┌─ SOURCE TEXT

A recent visit to the remote Mago sector of Tawang district showed me that India should remain cautious.
This area has only recently been linked by a proper tar road to the rest of the district, which saw the brunt of the first military operations with China in October and November 1962.
The villages of Thingbu and Mago are now easily reachable by road and are integrating fast into the country’s mainstream partly due to the Vibrant Village Program of the Central Government. The close collaboration between the Indian Army and the Central and State governments has also greatly helped.
The Tulung-la Pass
Driving further north on a track, one reaches the McMahon Line marking the border between India and Tibet (Arunachal Pradesh Chief Minister, Pema Khandu rightly insists that his State has a border with Tibet only, not China).

└─
┌─ SUPPLIED MATERIAL

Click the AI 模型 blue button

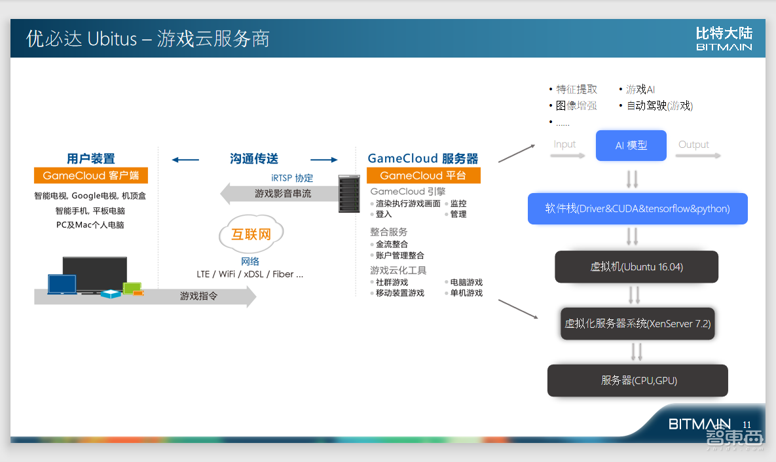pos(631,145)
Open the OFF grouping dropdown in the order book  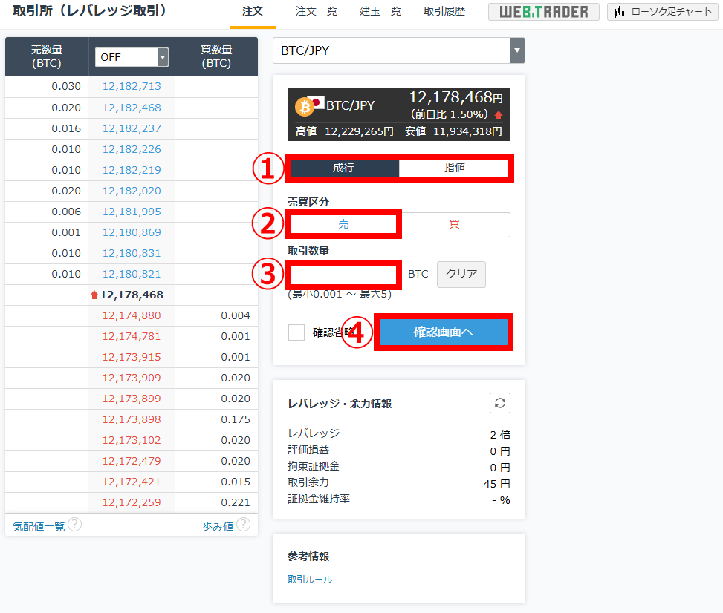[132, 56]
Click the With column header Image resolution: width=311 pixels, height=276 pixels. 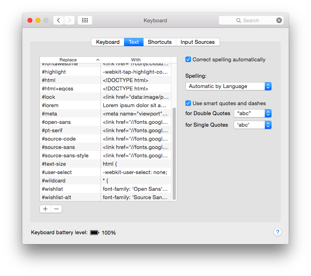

└─

▶ **EXERCISE REQUIREMENTS**:
Retype the passage on the Mago sector of Tawang word for word, beginning at the words "The villages of" and stopping after "only, not China).".

▶ **FINAL RESULT**:
The villages of Thingbu and Mago are now easily reachable by road and are integrating fast into the country’s mainstream partly due to the Vibrant Village Program of the Central Government. The close collaboration between the Indian Army and the Central and State governments has also greatly helped.
The Tulung-la Pass
Driving further north on a track, one reaches the McMahon Line marking the border between India and Tibet (Arunachal Pradesh Chief Minister, Pema Khandu rightly insists that his State has a border with Tibet only, not China).